The next day, passing through a small Italian town, Berkeley talks with an Albanian priest about the spider: “The priest told us the arm, e. g. being bitten by the tarantula swelled, confirmed, as indeed everybody, that common notion of the tarantula's death curing the bite. His house very neat. Everywhere great respect for a knowledge of the English, owing to our commerce, fleets, and armies.” In a stop at Gavina, evidently to his enquiries, Berkeley learns this: “Tarantula not in this country ; he hath seen several bitten with a black swoln mark as large as half-a-crown ; they knew not they were bitten till dancing ; tarantula bites only in the hot months ; a peasant at Canosa laughed at their biting, and said he had often taken them in his hands.” In Ascola, or in the environs of the town, Berkeley and his companion eat beans with some peasants in a field: “They boast of a saint's finger kept in a church of a convent on a hill overlooking the town, which, so far as the church is visible, prevents the bite of the tarantula.” Approaching Vesuvius, Berkeley notes: “Taurasi and La Torella. Fricento belongs to the Principe della Torella ; 25,000 souls [2500. M.J ; July and J August without fires. An image on Monte Virgine protects the country about as far as visible from tarantulas, which, say they, are here likewise.Two bears slain last year in a neighbouring wood.” Berkeley wrote a letter about Vesuvius to John Arbuthnot – one of Berkeley’s set, along with Pope and Swift- in which he recounts its eruption and the horrible noise it makes – a letter that makes one wonder if Swift slyly poked at it in Gulliver’s Travels. He would have known of it not only because letters were passed around in the set, but also because the letter was published by the Royal Society. It was one of the odder gothic habits of 18th century intellectuals – like Wincklemann, in the 1760s – to climb Vesuvius and marvel at the lava flows. Wincklemann and his companions, the rather louche Baron d’Hancarville, tossed down a few bottles of wine on the summit. Berkeley doesn’t mention drinking anything.
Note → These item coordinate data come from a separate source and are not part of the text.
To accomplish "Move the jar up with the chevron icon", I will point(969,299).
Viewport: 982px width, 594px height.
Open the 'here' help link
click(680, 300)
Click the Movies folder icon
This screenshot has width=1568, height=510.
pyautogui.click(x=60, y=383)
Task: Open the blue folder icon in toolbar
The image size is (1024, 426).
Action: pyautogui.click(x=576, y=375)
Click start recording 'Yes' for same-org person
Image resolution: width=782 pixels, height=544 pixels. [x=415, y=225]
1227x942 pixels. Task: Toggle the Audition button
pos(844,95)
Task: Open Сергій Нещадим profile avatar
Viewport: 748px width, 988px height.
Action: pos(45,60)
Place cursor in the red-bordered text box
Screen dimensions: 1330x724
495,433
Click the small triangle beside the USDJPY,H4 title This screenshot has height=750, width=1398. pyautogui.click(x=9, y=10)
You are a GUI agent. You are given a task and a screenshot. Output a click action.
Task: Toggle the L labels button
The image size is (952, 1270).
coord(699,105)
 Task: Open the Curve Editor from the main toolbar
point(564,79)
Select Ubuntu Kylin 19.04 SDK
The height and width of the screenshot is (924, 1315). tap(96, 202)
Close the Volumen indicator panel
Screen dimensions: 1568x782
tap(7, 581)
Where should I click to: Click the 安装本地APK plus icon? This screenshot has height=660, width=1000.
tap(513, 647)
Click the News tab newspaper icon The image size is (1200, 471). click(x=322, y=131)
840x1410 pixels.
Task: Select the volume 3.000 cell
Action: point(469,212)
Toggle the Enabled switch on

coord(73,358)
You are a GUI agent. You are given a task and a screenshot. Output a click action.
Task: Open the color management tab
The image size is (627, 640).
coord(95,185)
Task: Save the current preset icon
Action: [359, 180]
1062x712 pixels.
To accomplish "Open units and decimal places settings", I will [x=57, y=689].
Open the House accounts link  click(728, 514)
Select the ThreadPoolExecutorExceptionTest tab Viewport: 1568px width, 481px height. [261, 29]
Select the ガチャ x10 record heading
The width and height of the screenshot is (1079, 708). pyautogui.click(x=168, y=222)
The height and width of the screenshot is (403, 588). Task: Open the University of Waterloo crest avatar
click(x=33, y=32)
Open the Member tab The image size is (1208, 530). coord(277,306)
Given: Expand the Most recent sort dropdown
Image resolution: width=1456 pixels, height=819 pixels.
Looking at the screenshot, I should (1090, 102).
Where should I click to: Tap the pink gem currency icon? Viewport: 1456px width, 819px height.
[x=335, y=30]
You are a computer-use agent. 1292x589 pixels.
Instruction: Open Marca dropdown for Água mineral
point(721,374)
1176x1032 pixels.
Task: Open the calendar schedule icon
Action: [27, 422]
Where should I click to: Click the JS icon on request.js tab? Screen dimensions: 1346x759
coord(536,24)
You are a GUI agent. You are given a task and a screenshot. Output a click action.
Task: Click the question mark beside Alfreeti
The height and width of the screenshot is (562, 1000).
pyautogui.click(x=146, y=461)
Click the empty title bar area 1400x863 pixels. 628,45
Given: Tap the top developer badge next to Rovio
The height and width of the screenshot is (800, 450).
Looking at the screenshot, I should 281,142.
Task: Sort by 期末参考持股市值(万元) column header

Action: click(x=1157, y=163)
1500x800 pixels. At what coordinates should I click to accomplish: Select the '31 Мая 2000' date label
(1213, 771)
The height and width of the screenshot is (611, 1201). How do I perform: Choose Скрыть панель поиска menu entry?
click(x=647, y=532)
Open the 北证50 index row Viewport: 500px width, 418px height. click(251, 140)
After arriving at Naples, Berkeley seems to lose interest in the tarantula, and takes up another custom: the nasty habit of murder that has sprung up among the inhabitants of Southern Italy. In a letter to Pope about the island of Ischia, he writes: “and were they but as much strangers to revenge as they are to avarice and ambition, they
might in fact answer the poetical notions of the golden age. But they have got, as an alloy to their happiness, an ill habit of murdering one another on slight offences. We had an instance of this the second night after our arrival, a youth of eighteen being shot dead by our door : and yet by the sole secret of minding our own business, we found a means of living securely among those dangerous people.”

So: what is one to make of the practices of these people, their mental, or physical, reaction to the bite of the certainly real tarantula? In other words, what is the meaning of the appearance of a certain mentalist imperialism during a period when England is undergoing the tremors of the Great Transformation?